## WHAT YOU SHOULD DO
Extract every line below, verbatim.

## Collected data
* * * * * * * * *
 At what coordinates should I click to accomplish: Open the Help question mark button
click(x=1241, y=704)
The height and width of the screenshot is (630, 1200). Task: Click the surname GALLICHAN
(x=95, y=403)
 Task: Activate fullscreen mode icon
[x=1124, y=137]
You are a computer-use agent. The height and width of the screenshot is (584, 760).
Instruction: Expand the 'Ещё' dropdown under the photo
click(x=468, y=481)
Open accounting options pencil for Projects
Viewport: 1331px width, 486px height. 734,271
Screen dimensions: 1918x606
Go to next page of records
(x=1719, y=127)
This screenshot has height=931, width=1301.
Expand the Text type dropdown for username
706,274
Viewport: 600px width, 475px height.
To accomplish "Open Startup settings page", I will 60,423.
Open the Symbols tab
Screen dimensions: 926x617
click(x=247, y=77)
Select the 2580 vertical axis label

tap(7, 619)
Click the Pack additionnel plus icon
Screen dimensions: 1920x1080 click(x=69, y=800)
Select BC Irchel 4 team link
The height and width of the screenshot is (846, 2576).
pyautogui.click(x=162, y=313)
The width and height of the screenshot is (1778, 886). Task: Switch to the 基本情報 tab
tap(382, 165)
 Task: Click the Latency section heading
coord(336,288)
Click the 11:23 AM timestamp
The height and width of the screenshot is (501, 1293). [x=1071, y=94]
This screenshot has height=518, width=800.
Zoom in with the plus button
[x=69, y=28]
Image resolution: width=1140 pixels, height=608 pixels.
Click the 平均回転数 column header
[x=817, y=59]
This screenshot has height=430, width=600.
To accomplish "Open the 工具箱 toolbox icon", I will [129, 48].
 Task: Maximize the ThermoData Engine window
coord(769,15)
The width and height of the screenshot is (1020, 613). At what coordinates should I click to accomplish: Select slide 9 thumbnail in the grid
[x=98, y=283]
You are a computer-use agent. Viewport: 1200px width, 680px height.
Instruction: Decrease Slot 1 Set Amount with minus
* * * * * * * * *
## WRITTEN ANSWER
 At what coordinates should I click to accomplish: Open the Help question mark button
click(x=1241, y=704)
The height and width of the screenshot is (630, 1200). Task: Click the surname GALLICHAN
(x=95, y=403)
 Task: Activate fullscreen mode icon
[x=1124, y=137]
You are a computer-use agent. The height and width of the screenshot is (584, 760).
Instruction: Expand the 'Ещё' dropdown under the photo
click(x=468, y=481)
Open accounting options pencil for Projects
Viewport: 1331px width, 486px height. 734,271
Screen dimensions: 1918x606
Go to next page of records
(x=1719, y=127)
This screenshot has height=931, width=1301.
Expand the Text type dropdown for username
706,274
Viewport: 600px width, 475px height.
To accomplish "Open Startup settings page", I will 60,423.
Open the Symbols tab
Screen dimensions: 926x617
click(x=247, y=77)
Select the 2580 vertical axis label

tap(7, 619)
Click the Pack additionnel plus icon
Screen dimensions: 1920x1080 click(x=69, y=800)
Select BC Irchel 4 team link
The height and width of the screenshot is (846, 2576).
pyautogui.click(x=162, y=313)
The width and height of the screenshot is (1778, 886). Task: Switch to the 基本情報 tab
tap(382, 165)
 Task: Click the Latency section heading
coord(336,288)
Click the 11:23 AM timestamp
The height and width of the screenshot is (501, 1293). [x=1071, y=94]
This screenshot has height=518, width=800.
Zoom in with the plus button
[x=69, y=28]
Image resolution: width=1140 pixels, height=608 pixels.
Click the 平均回転数 column header
[x=817, y=59]
This screenshot has height=430, width=600.
To accomplish "Open the 工具箱 toolbox icon", I will [129, 48].
 Task: Maximize the ThermoData Engine window
coord(769,15)
The width and height of the screenshot is (1020, 613). At what coordinates should I click to accomplish: Select slide 9 thumbnail in the grid
[x=98, y=283]
You are a computer-use agent. Viewport: 1200px width, 680px height.
Instruction: Decrease Slot 1 Set Amount with minus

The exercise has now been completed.